British Museum blog

When the Pharaohs came to town


Victoria Page, Great North Museum: Hancock

When thousands of years of Egyptian history came hundreds of miles from the British Museum to the Great North Museum: Hancock in Newcastle, it wasn’t just the artefacts that needed extra care; I nearly burst with excitement when the crates were popped open.

A statue of Ramesses II on display in Newcastle-upon-Tyne. Photo: Great North Museum: Hancock

A statue of Ramesses II on display in Newcastle-upon-Tyne. Photo: Great North Museum: Hancock

My role throughout Pharaoh: King of Egypt has been that of publicity, marketing, events management, print production, social media and any other ad hoc duties that arise. Being a provincial museum employee has its advantages! The regional broadcast and press have been regular advocates, as has BBC History magazine.

As the resident lay person among many highly specialist professionals from both museums – Egyptologists, conservators, curators, designers, learning officers, marketing and public relations experts, builders, and administrators – I had the luxury of prowling around the curatorial team as they put the exhibition together. I got so close to the two-metre tall tomb guardian statue from the tomb of Ramesses I that I could smell the wood and bitumen on him. It gave me goose pimples: he’s over 3,000 years old.
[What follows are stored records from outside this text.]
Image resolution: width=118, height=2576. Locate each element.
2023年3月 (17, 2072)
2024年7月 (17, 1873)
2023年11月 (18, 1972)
The Great North Museum has a strong family audience; generations of north easterners have enjoyed visits to this museum, and I myself used to come to see the mummies as a child. Pharaoh: King of Egypt has been a delight for the people of this region; so far, over 120,000 people have visited the museum since opening on 16 July.

Two participants at a mask-making workshop. Photo: Great North Museum: Hancock

Two participants at a mask-making workshop. Photo: Great North Museum: Hancock

Our learning teams have welcomed 2,000 children to their exciting and innovative free events programme to celebrate Pharaoh, which included historical re-enactment, Egyptian jewellery crafting, making Egyptian masks, and learning about mummification.

The ‘make your own mummy’ session was a particular favourite with a flurry of social media activity generated by a Facebook competition about which was the best mummy. We had over 400 children come to make masks one day too – our learning officer Stephen had his hands full.

Thinking about the entire exhibition process, the word that springs to mind is illumination; I have learnt so much, from playing witness to the talents of my Great North Museum colleagues (and feeling mighty proud of them too), to having the professional support from the staff of one of the best museums in the world.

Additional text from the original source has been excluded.